Aktualisiert 29.04.2008 20:52

Neue Namen für die Opfer?

Nach dem Täter rücken nun im Inzestfall von Amstetten die Opfer ins Zentrum der Aufmerksamkeit. Eine Namensänderung wäre eine mögliche Massnahme, um ihnen zu helfen.

Die Behörden sind im Inzestfall von Amstetten um eine Lösung für die Opfer bemüht, wie der österreichische Rundfunk ORF in seiner Onlineausgabe berichtet.

«Namensänderung herbeiführen»

So sollen die Opfer — in Absprache mit der Familie — eine neue Identität erhalten. Dies schlug der Amstettner Bezirkshauptmann Hans-Heinz Lenze vor, der in der Sendung Zeit im Bild (ZIB) meinte, man müsse sich «mit dem Gedanken vertraut machen, dass wir hier eine Namensänderung herbeiführen».

Noch keine Staatsbürger

Die Kinder seien noch nicht einmal Staatsbürger, sagte Lenze weiter. Das sei jedoch nur ein «juridischer Formalakt». Sobald diese Angelegenheit geregelt sei, müsse die weitere schulische Ausbildung der Kinder organisiert werden.

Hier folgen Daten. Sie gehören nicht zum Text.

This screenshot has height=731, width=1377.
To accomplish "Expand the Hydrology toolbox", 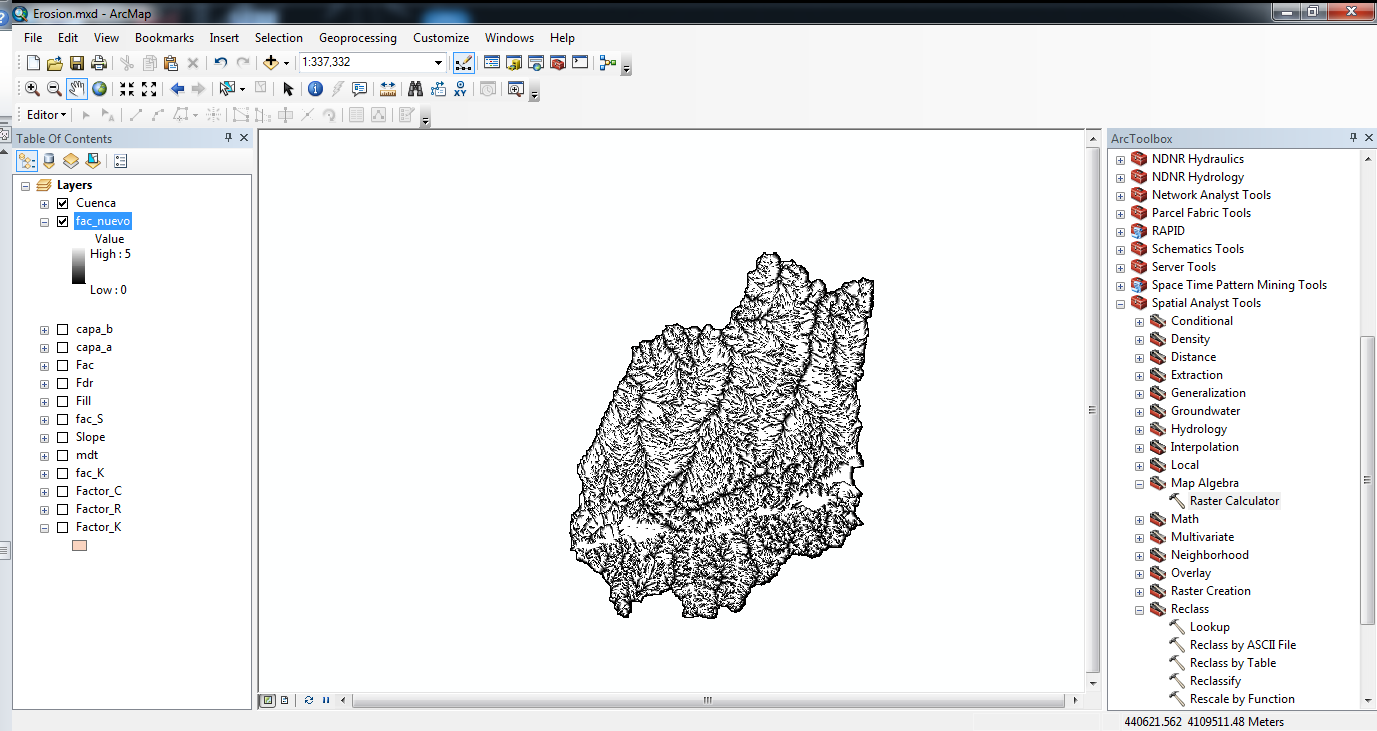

Nach wie vor in Behandlung

Fritzls Opfer — die 42-Jährige, fünf ihrer sechs Kinder und ihre Mutter — verblieben heute nach Angabe des ORF weiterhin «in einem geschützten Bereich» der Sonderkrankenanstalt Landesklinikum Mostviertel Amstetten-Mauer, wo sie behandelt wurden.